Le budget de l’ESR qui s’élève à 29,24 milliards d’euros illustre cette année encore votre vision libérale calquée sur le modèle anglo-saxon.

Lors de la conférence de presse de la rentrée 2021, vous avez reconnu Madame la Ministre, que “les organismes de recherche souffraient de sous-financements chroniques depuis des décennies ». Si nous partageons ce constat, nous déplorons la réponse que vous y apportez.

En effet, dans la dynamique de la LPR, la hausse du budget consacré à la recherche profite à l’ANR, et au financement par appel à projets, au détriment des crédits récurrents.
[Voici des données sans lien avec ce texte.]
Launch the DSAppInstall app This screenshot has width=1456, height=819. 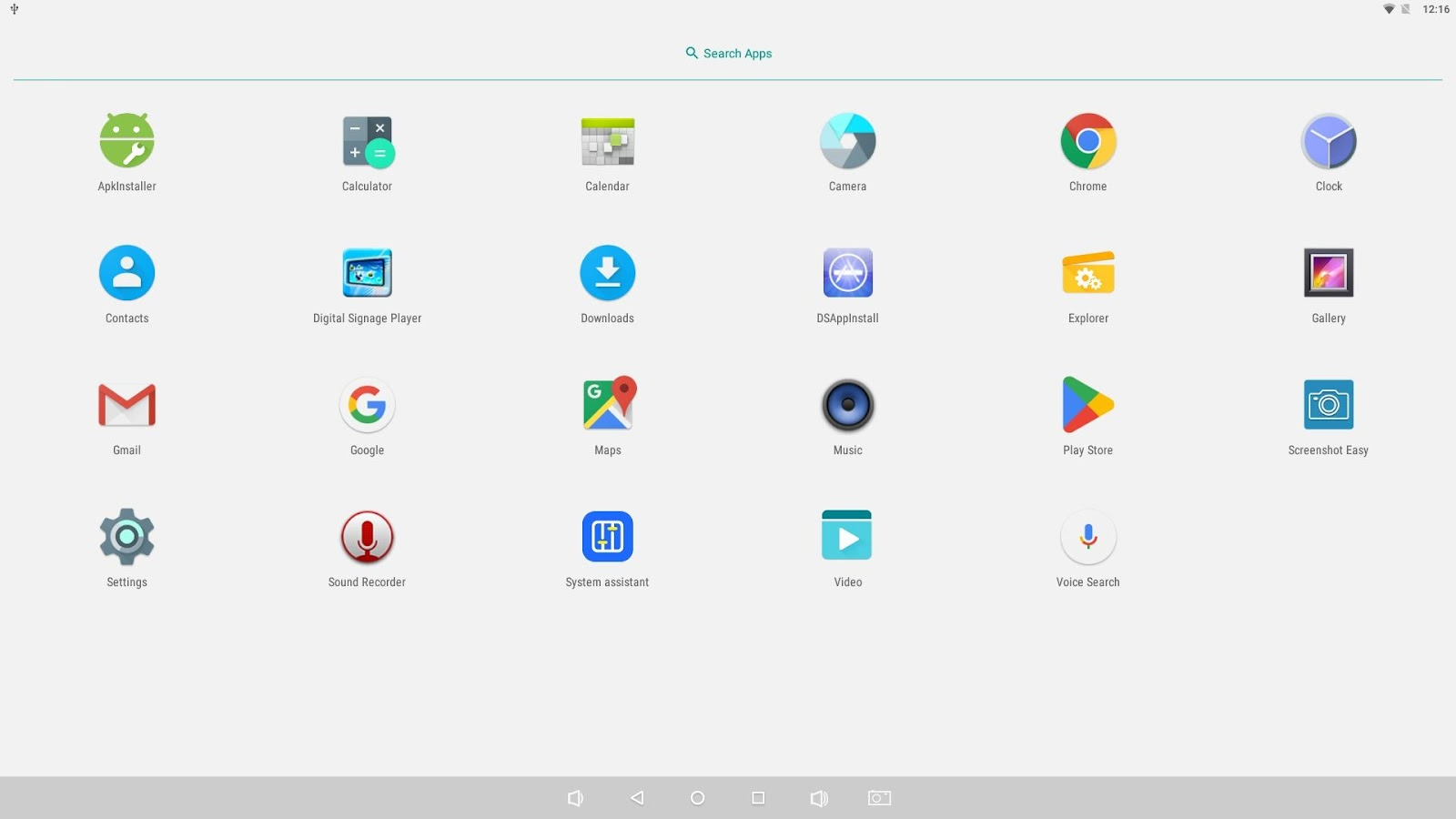[x=847, y=273]
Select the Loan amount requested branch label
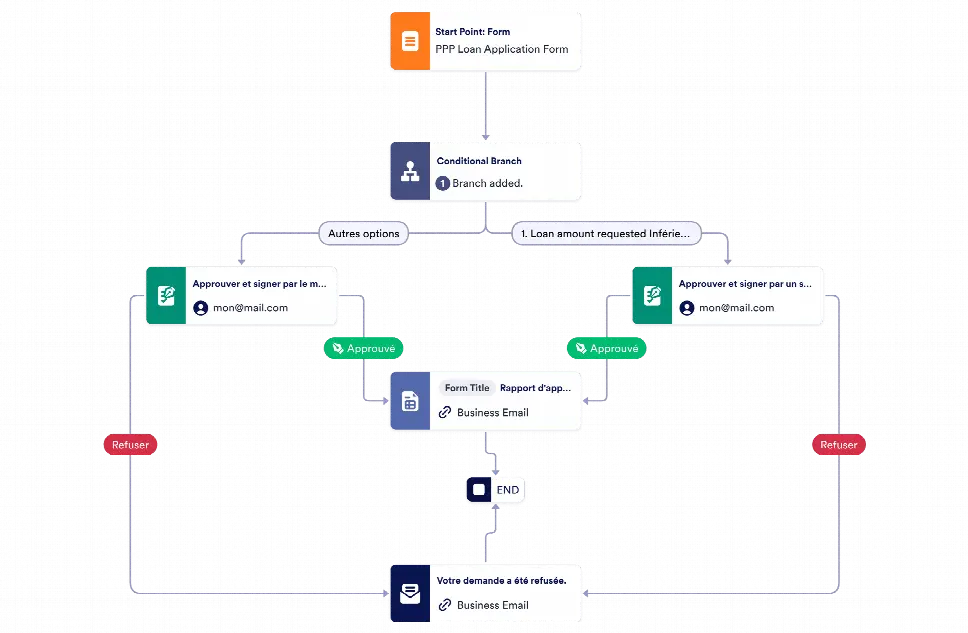Image resolution: width=968 pixels, height=633 pixels. (606, 233)
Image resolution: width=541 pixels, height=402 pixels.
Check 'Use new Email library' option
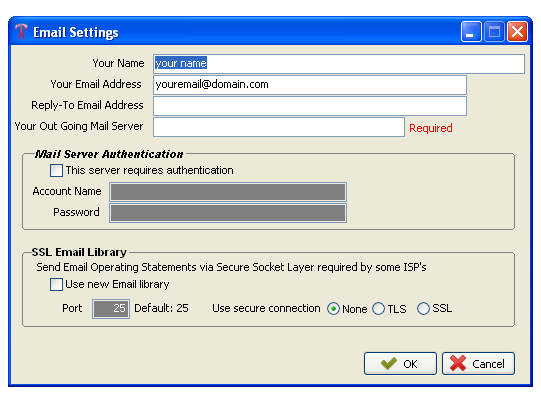56,285
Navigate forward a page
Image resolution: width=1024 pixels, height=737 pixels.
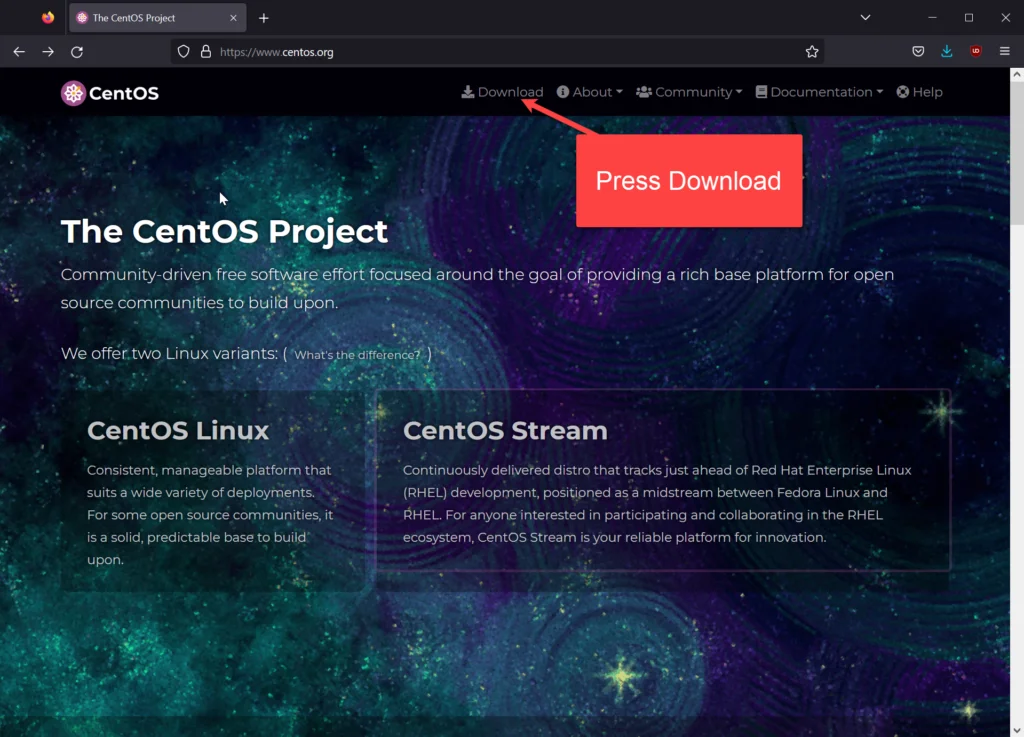pos(47,51)
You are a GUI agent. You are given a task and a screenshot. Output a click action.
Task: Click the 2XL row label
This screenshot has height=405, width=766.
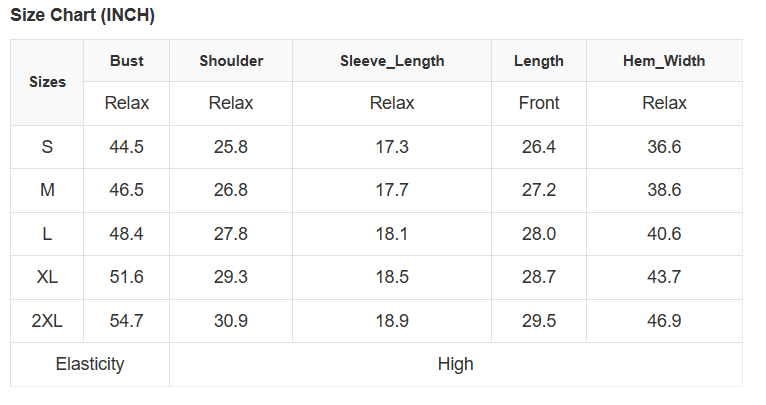point(47,321)
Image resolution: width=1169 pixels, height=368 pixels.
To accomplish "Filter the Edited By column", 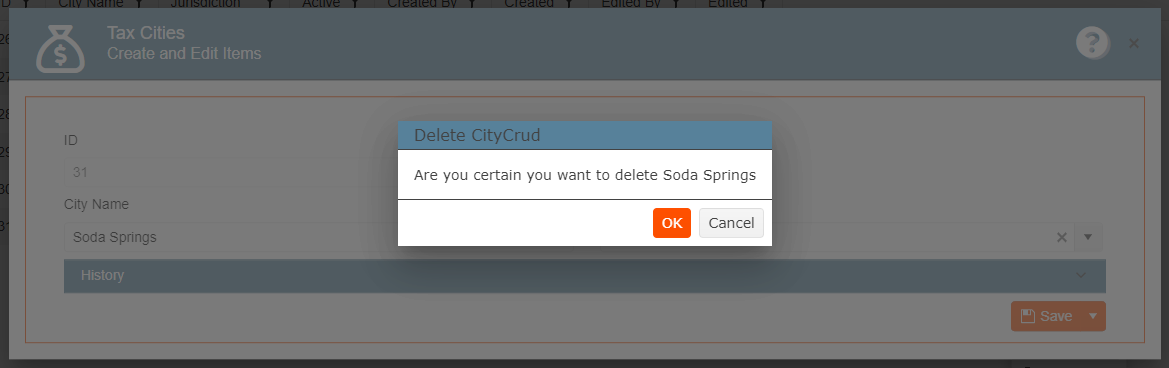I will pos(675,4).
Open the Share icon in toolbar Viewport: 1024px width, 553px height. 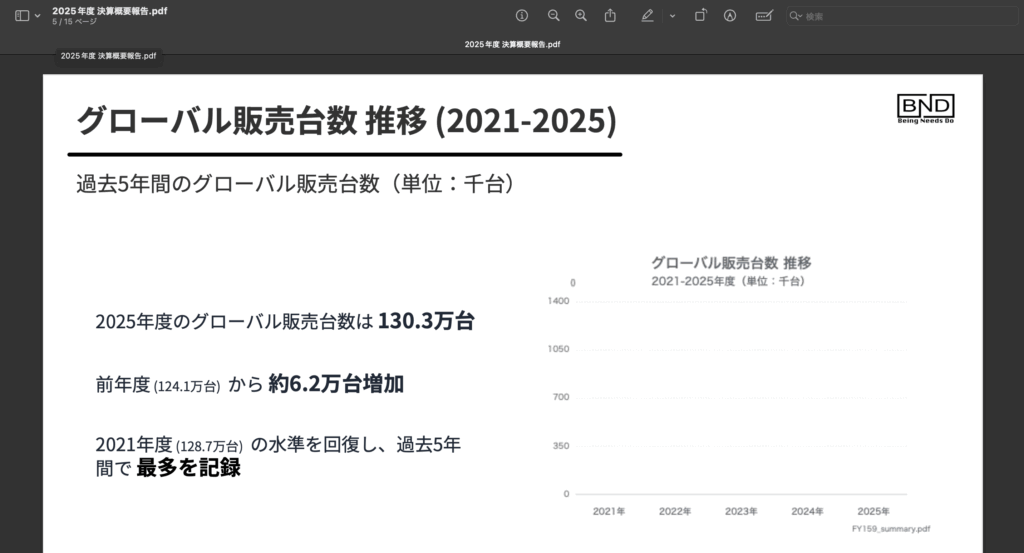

Aussi l’Action 2 du programme 172 augmente de 17,44% pour un montant de 884,35 millions d’euros.

Or, ce mode de redistribution des dotations publiques pour la recherche par appel à projets, non content de limiter les sujets de recherches, d’accroître la concurrence entre les chercheurs et d’être chronophage, est fortement inégalitaire. Aujourd’hui déjà 80% des moyens de recherche compétitifs, comme les projets ANR, sont attribués à seulement 20 établissements d’enseignement supérieur sur la centaine qui existent.

Le CIR lui représentera en 2022 pas moins de 7,43 milliards d’euros, soit environ un quart du budget de l’ESR. Cette niche fiscale opaque, est accordée sans contrepartie sur simple déclaration. Sanofi, par exemple, qui en bénéficie, a investi en janvier, 610 millions d’euros dans une nouvelle usine de production de vaccins, puis a annoncé en septembre dernier l’arrêt du développement de son vaccin contre le covid. Il n’y a pas d’argent magique disait Emmanuel Macron, et bien en réalité ça dépend pour qui …

Dans la droite ligne de votre idéologie, ce budget reflète aussi votre volonté d’en finir peu à peu avec le statut de fonctionnaire. Ainsi le CNRS voit ses emplois sous plafond baisser de 128 ETPT et ses emplois hors plafond augmenter de 995 ETPT, laissant le champ libre aux CDI de missions scientifiques, aux chaires de professeurs juniors et aux contrats doctoraux de droit privé.

Globalement, le recrutement de titulaires enseignants-chercheurs a diminué de près de moitié sur les dix dernières années. Les contractuels représentent désormais 25% des postes. Et 6 millions d’heures supplémentaires sont effectuées par les enseignants, ce qui représente 30 000 postes de titulaires.

Le désengagement de l’Etat à l’œuvre dans le domaine de la Recherche se retrouve hélas dans l’Enseignement Supérieur.

Malgré la hausse de 1,48% du programme 150 dédié à la dotation des universités qui atteint désormais 14,21 milliards d’euros, vous continuez en réalité de sous doter les universités en ne prenant pas en compte leurs besoins réels ni l’augmentation du nombre d’étudiants.

Une sous dotation que la CPU confirme : “ La baisse de la dotation par étudiant est constante et ne donne aucune marge de manœuvre aux établissements”.

Vos choix budgétaires renforcent la sélection et le déterminisme social. Entre la mise en œuvre d’un bac local, du portail Parcoursup, de la sélection en Master, et le manque de place, sans surprise, ce sont les plus précaires qui se retrouvent majoritairement sur le carreau. En effet, alors qu’il y a 19,2% d’ouvriers dans la population active, leurs enfants ne représentent que 12,3% des étudiants en Licence, 8,5% des étudiants en Master et 5,9 % des doctorants. Quant aux cadres qui constituent 20,4% de la population active, leurs enfants représentent 29,3% des étudiants en Licence, 40,2% des étudiants en Master et 40,3% des doctorants.

Par ailleurs, la précarité dont souffraient déjà les étudiants avant la crise sanitaire s’est considérablement aggravée : renoncement aux soins, difficultés à se nourrir, à se loger, à assumer les dépenses du quotidien et évidemment à étudier sereinement.

En réponse à leur détresse, ce PLF marque la fin des aides exceptionnelles comme le repas à 1€ pour tous les étudiants, les bourses ne sont revalorisées qu’à hauteur de 1% alors que l’inflation est de 1,8%, le gouvernement n’investit toujours pas massivement dans les CROUS et l’allocation autonomie jeunesse n’est pas à l’ordre du jour. Et c’est dommage, car elle permettrait de sortir de la charité.

En somme, les crédits de la mission ESR actent la marchandisation du savoir ainsi que l’employabilité, et aggravent les inégalités sociales. Le gouvernement refuse d’assumer ses missions de service public et renonce au principe d’un savoir universel et émancipateur. C’est pourquoi nous voterons contre.